Historical population
| Census | Pop. | Note | %± |
| 1920 | 145 |  | — |
| 1930 | 141 |  | −2.8% |
| 1940 | 102 |  | −27.7% |
| 1950 | 82 |  | −19.6% |
| 1960 | 84 |  | 2.4% |
| 1970 | 54 |  | −35.7% |
| 1980 | 43 |  | −20.4% |
| 1990 | 24 |  | −44.2% |
| 2000 | 26 |  | 8.3% |
| 2010 | 20 |  | −23.1% |
| 2020 | 24 |  | 20.0% |
| 2025 (est.) | 21 |  | −12.5% |
U.S. Decennial Census 2020 Census

===2020 census===
As of the 2020 census, there were 24 people, 9 households, and 7 families residing in the city.

===2010 census===
As of the 2010 census, there were 20 people, 11 households, and 7 families residing in the city. The population density was 31.3 PD/sqmi. There were 17 housing units at an average density of 26.6 /sqmi. The racial makeup of the city was 100.0% White.

There were 11 households, of which 9.1% had children under the age of 18 living with them, 63.6% were married couples living together, and 36.4% were non-families. 36.4% of all households were made up of individuals, and 27.3% had someone living alone who was 65 years of age or older. The average household size was 1.82 and the average family size was 2.29.

The median age in the city was 64 years. 10% of residents were under the age of 18; 0.0% were between the ages of 18 and 24; 15% were from 25 to 44; 25% were from 45 to 64; and 50% were 65 years of age or older. The gender makeup of the city was 50.0% male and 50.0% female.

===2000 census===
As of the 2000 census, there were 26 people, 14 households, and 9 families residing in the city. The population density was 41.2 PD/sqmi. There were 17 housing units at an average density of 26.9 /sqmi. The racial makeup of the city was 100.00% White.
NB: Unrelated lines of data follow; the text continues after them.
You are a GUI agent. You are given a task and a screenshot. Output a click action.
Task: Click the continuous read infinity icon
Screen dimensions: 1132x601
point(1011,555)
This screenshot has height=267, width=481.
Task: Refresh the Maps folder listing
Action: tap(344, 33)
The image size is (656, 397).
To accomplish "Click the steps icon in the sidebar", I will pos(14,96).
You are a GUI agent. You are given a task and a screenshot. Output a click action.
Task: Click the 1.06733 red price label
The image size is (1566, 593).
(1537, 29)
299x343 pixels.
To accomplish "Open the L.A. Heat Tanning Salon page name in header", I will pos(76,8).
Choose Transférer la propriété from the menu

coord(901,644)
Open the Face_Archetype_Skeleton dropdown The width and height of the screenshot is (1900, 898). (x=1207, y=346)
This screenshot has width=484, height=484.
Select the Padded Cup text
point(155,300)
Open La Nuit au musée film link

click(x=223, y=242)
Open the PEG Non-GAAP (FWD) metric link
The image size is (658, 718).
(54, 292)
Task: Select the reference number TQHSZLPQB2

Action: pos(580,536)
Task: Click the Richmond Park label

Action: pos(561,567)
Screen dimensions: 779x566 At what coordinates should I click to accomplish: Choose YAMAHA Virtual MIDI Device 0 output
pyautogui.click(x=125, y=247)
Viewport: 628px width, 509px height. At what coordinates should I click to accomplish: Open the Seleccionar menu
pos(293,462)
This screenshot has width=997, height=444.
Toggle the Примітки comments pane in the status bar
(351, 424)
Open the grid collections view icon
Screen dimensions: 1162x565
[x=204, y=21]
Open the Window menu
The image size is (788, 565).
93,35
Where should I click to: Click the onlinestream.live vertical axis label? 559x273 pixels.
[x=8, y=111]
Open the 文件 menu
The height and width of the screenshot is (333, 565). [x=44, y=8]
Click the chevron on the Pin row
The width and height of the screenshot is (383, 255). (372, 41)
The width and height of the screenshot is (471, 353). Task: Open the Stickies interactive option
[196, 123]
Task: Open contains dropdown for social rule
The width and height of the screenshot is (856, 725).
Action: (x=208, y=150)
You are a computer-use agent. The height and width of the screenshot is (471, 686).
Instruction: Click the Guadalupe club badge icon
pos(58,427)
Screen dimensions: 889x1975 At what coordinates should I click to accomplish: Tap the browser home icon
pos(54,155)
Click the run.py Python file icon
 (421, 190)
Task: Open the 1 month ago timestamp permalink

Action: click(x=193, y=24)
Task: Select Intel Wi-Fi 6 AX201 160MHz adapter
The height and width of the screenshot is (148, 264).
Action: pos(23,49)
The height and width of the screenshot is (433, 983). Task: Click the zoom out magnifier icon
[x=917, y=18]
There were 14 households, out of which 14.3% had children under the age of 18 living with them, 57.1% were married couples living together, 7.1% had a female householder with no husband present, and 35.7% were non-families. 35.7% of all households were made up of individuals, and 28.6% had someone living alone who was 65 years of age or older. The average household size was 1.86 and the average family size was 2.33.

In the city, the population was spread out, with 15.4% under the age of 18, 19.2% from 25 to 44, 38.5% from 45 to 64, and 26.9% who were 65 years of age or older. The median age was 50 years. For every 100 females, there were 85.7 males. For every 100 females age 18 and over, there were 83.3 males.

The median income for a household in the city was $27,188, and the median income for a family was $31,250. Males had a median income of $36,250 versus $16,250 for females. The per capita income for the city was $18,765. None of the population and none of the families were below the poverty line.

==Education==
Residents were within Central Elementary Public School District 32, which operated Amidon Elementary School. The district was scheduled to dissolve on July 1, 2020.